(Stored data entries)
++++++++
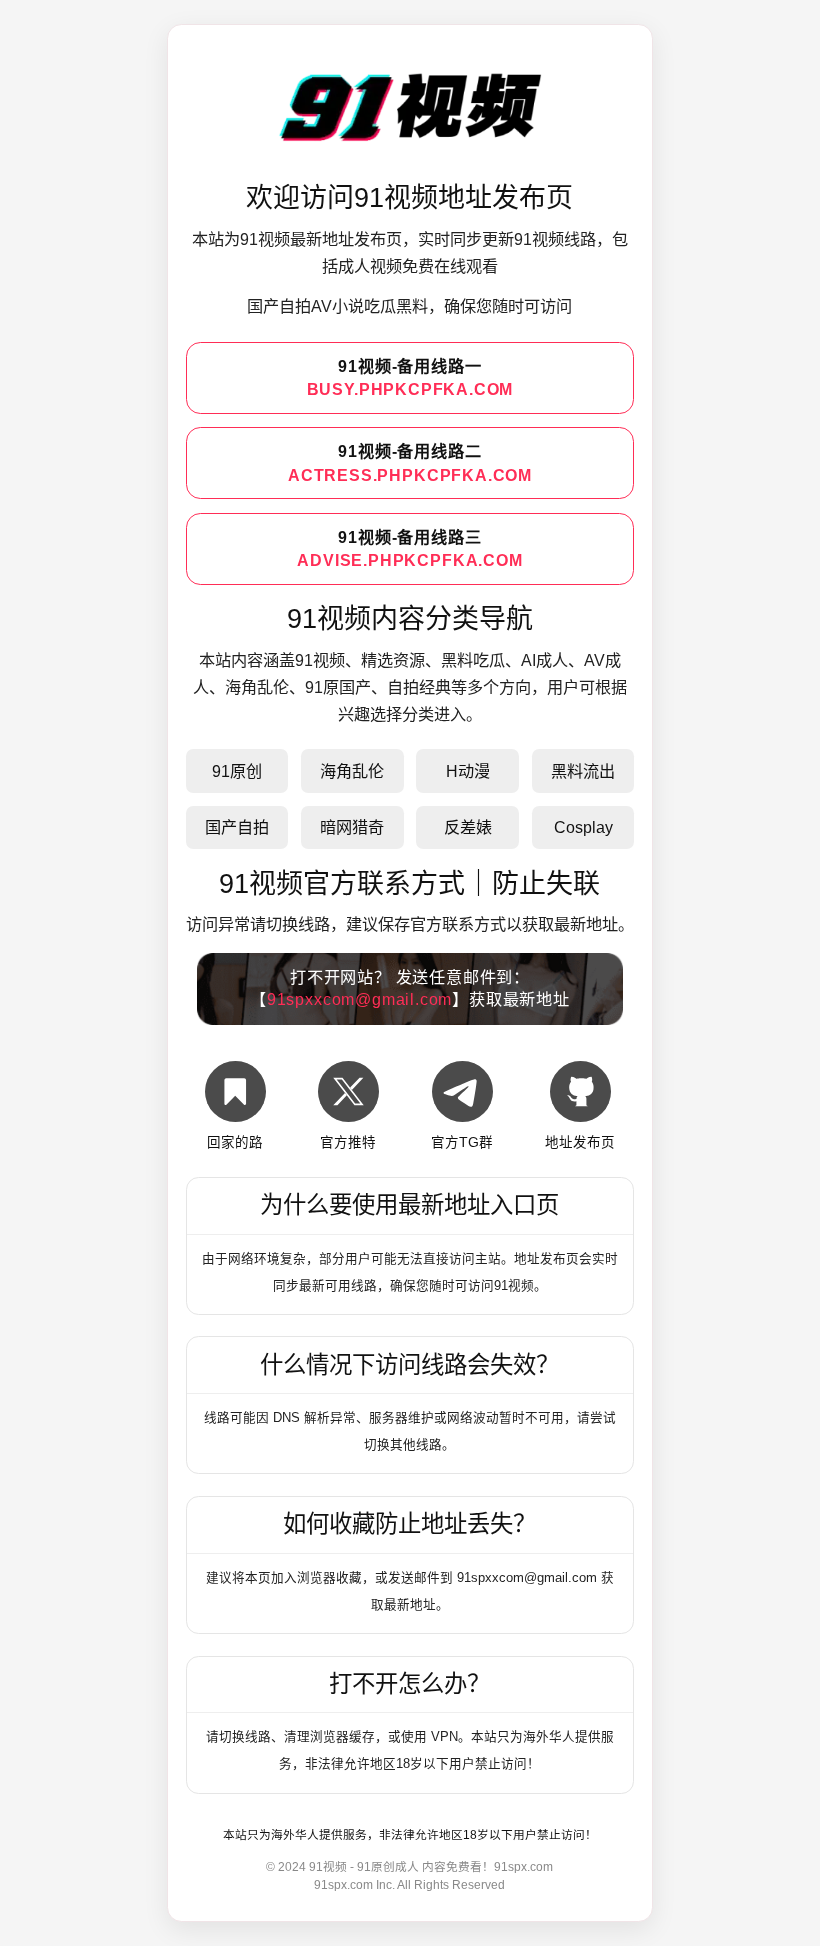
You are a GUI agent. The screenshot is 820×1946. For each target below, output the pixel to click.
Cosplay (583, 827)
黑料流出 (583, 771)
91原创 (237, 771)
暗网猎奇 (352, 827)
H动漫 (468, 771)
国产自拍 (237, 827)
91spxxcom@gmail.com (359, 999)
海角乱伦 (352, 771)
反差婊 (468, 827)
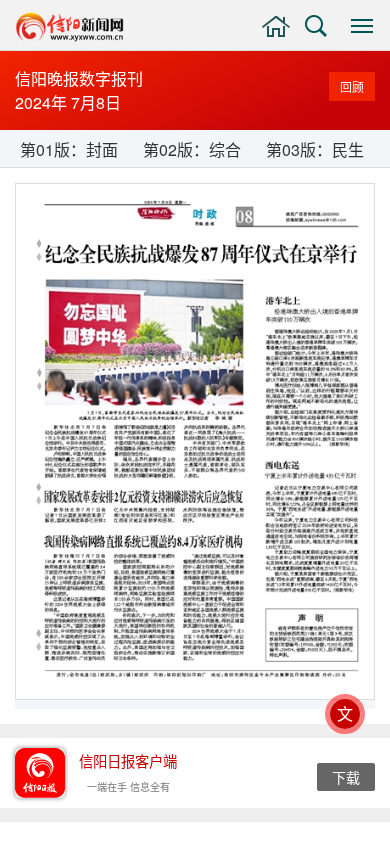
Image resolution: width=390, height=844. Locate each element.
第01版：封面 (69, 149)
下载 (346, 777)
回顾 (352, 86)
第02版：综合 (192, 149)
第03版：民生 (315, 149)
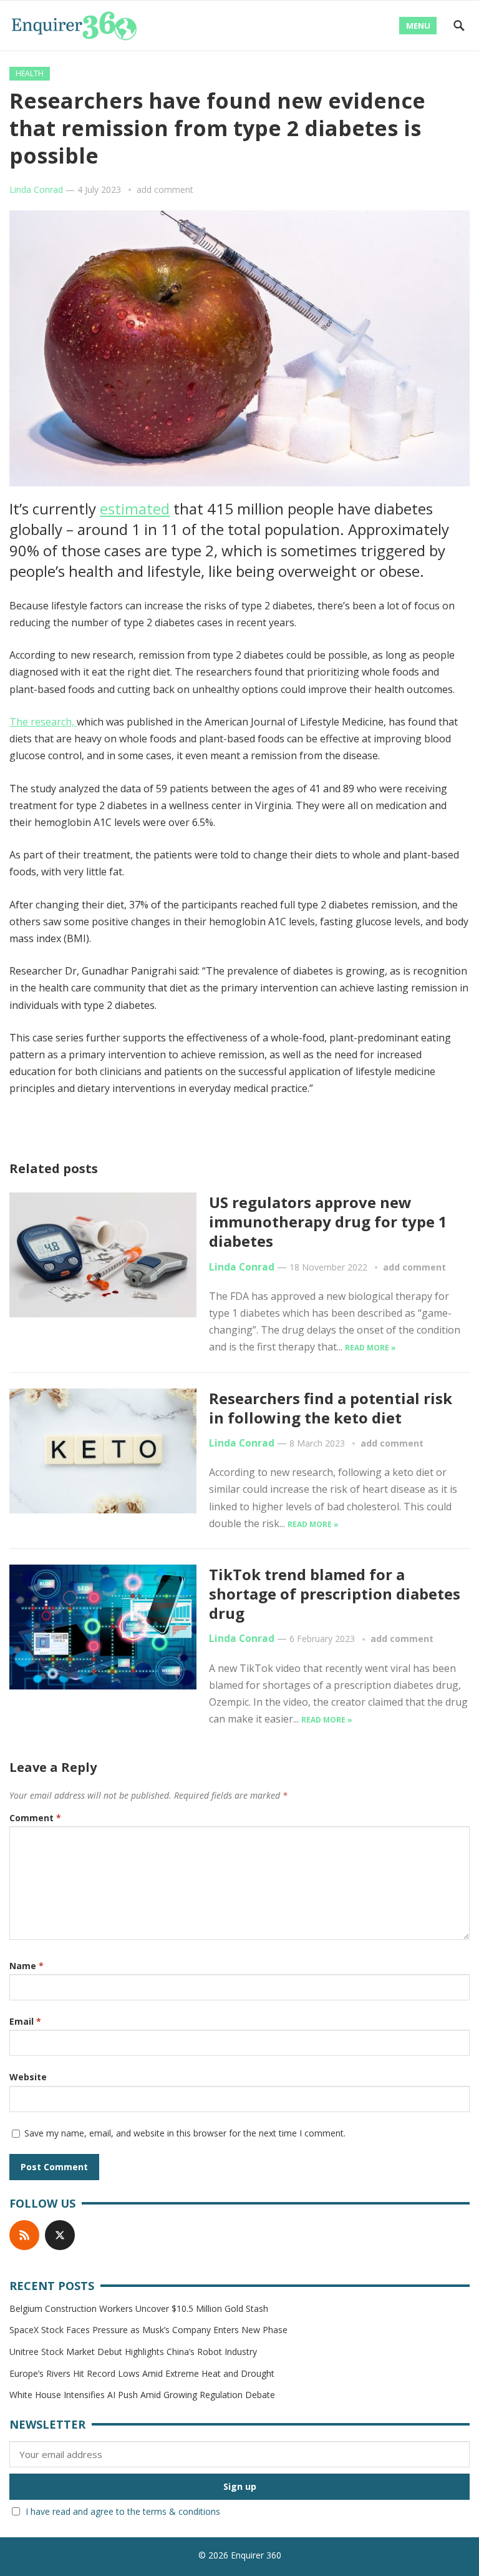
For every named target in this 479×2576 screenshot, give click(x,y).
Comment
++++++++
Description of the task - Every line from the one containing "反差婊 (468, 827)" through the final line of the records above is to be written out exactly; nothing else, and no pictures.

The completed task -
反差婊 (468, 827)
Image resolution: width=390, height=844. Locate each element.
第01版：封面 (69, 149)
下载 (346, 777)
回顾 (352, 86)
第02版：综合 (192, 149)
第03版：民生 (315, 149)
For every named target in this 479×2576 screenshot, give click(x,y).
Comment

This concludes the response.